8. But even assuming that the defendant, after the application to file the award had been made, had promised that he would not take any objection under paragraphs 14 and 15 of the Second Schedule, it cannot be said that there was an agreement by the minor's guardian which would come within Rule 7 of Order XXXII. The mere fact that the defendant consented that a decree should be passed in accordance with the award, which involved no action on the part of the guardian, would not in any sense constitute an agreement by the guardian. Therefore dealing with the question which has been referred, I should be inclined to say that if the defendant in a suit by a minor plaintiff registered under para 20 of the Second Schedule, Civil Procedure Code, raises no objection to the award being filed and a decree passed thereon, there is no agreement by the guardian of the minor such as would come within the meaning of Order XXXII, Rule 7. Therefore I agree with what has been said by the learned Chief Justice. I may also add that there does not seem to me to be any conflict between the decisions referred to in the referring judgments, in Mahadev Balkrishna Kelkar v.
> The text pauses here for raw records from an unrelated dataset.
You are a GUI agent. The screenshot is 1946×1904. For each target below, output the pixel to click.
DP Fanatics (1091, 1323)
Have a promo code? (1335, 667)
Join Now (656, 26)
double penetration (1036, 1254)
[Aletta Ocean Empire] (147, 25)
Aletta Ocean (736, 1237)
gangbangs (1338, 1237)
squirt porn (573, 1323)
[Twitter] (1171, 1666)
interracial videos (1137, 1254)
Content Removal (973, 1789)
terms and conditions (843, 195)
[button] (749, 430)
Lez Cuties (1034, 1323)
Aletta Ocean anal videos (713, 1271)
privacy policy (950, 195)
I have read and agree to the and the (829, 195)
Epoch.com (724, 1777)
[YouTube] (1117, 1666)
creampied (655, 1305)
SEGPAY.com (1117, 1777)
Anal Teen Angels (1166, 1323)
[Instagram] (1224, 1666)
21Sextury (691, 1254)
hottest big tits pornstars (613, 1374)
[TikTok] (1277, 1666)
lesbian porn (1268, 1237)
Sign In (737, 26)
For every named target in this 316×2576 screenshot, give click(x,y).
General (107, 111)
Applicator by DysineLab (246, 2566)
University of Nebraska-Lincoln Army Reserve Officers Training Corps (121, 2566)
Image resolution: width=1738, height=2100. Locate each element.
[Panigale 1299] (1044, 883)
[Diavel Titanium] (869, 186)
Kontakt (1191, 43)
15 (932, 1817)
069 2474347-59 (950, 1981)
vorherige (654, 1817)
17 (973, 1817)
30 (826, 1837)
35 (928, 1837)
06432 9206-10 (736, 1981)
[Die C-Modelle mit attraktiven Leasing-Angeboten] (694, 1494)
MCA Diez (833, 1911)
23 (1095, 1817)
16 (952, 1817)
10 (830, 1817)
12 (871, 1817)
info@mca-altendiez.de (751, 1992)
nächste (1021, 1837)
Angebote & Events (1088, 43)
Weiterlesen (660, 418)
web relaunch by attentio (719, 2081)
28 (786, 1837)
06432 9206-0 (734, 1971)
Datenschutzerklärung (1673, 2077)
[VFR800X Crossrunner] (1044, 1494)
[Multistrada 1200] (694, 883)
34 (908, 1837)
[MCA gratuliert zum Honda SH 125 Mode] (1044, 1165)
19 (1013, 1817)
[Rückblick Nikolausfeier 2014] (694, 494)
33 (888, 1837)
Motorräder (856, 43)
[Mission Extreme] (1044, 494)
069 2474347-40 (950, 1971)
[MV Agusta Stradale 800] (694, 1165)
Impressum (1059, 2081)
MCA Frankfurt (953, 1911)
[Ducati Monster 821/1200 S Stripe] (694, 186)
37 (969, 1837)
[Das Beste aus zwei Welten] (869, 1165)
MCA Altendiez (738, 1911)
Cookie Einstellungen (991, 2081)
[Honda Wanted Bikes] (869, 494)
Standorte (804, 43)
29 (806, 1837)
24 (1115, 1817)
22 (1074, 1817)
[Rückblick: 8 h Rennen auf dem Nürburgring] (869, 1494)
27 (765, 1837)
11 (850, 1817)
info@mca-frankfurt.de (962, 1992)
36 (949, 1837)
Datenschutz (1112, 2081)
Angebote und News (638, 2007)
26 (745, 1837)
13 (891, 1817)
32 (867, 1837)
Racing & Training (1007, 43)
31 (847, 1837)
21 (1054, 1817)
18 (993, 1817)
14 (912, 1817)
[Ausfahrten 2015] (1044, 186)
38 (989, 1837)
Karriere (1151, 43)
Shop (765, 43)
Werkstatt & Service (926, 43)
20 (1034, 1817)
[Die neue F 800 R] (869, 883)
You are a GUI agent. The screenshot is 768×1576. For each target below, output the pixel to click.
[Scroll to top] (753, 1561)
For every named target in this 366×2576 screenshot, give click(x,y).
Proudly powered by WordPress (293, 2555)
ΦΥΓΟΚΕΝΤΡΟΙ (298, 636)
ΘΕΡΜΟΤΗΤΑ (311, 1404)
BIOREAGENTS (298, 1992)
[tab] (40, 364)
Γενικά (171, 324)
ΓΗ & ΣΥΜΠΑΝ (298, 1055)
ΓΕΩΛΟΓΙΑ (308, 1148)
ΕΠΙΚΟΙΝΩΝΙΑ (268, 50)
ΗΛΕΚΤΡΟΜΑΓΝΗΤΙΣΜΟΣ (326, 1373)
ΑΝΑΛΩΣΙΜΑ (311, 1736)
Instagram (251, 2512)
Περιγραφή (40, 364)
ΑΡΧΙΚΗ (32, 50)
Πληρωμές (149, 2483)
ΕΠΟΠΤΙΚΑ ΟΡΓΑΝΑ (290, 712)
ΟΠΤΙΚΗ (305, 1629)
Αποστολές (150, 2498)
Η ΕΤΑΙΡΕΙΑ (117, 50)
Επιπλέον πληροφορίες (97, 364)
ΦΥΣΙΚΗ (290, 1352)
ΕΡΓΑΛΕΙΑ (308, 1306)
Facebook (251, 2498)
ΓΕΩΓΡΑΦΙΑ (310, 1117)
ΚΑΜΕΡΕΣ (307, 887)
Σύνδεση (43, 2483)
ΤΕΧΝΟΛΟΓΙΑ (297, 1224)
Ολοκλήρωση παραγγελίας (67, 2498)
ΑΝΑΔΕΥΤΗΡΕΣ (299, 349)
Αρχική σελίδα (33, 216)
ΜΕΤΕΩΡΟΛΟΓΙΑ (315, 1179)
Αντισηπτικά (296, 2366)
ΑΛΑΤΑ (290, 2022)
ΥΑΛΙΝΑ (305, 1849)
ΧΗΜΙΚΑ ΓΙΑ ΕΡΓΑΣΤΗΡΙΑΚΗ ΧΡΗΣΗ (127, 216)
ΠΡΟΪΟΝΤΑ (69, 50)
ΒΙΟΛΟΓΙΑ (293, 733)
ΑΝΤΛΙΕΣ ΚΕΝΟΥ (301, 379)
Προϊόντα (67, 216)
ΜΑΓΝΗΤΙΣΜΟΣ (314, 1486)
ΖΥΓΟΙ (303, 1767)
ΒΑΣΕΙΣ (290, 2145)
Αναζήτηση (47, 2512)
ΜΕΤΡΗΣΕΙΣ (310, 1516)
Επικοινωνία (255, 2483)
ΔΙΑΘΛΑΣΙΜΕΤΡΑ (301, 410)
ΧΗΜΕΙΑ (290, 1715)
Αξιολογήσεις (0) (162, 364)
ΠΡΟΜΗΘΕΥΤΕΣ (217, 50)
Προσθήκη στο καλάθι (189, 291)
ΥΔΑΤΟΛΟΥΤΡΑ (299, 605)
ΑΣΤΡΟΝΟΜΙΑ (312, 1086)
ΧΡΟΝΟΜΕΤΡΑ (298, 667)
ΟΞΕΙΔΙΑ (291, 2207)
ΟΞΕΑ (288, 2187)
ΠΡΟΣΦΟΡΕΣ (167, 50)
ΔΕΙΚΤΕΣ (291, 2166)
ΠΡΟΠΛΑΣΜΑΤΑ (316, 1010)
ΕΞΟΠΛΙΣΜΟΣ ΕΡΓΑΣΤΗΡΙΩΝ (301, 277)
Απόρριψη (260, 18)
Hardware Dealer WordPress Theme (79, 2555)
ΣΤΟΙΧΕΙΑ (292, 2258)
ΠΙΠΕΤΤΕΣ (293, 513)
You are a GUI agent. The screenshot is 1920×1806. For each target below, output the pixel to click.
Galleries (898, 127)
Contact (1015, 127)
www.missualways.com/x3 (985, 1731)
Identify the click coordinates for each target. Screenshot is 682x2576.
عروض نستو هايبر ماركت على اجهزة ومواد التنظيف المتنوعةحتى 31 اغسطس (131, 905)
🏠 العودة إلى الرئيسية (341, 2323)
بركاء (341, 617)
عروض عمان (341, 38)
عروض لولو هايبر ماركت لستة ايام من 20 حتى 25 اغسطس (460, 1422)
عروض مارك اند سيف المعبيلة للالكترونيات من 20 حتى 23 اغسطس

Krishnabai (1896) P. J 609 and Vithaldas v. Dattaram I.L.R. (1901) 26 Bom. 298 : 3 Bom. L.R. 887. In the first case the minor was a defendant and his guardian had agreed to judgment against him, while in the latter the only agreement on the record was the agreement to refer which was made as in this case at a time when no suit was in existence. Mahadev Balkrishna Kelkar v. Krishnabai was referred to in the argument and the learned Judges evidently considered that it did not cover the case before them.
9. I agree with the learned Chief Justice. I only desire to add that the question referred to us is rather in a general form, and that my answer must be taken to be limited to the question read with inference to the undisputed facts of the case.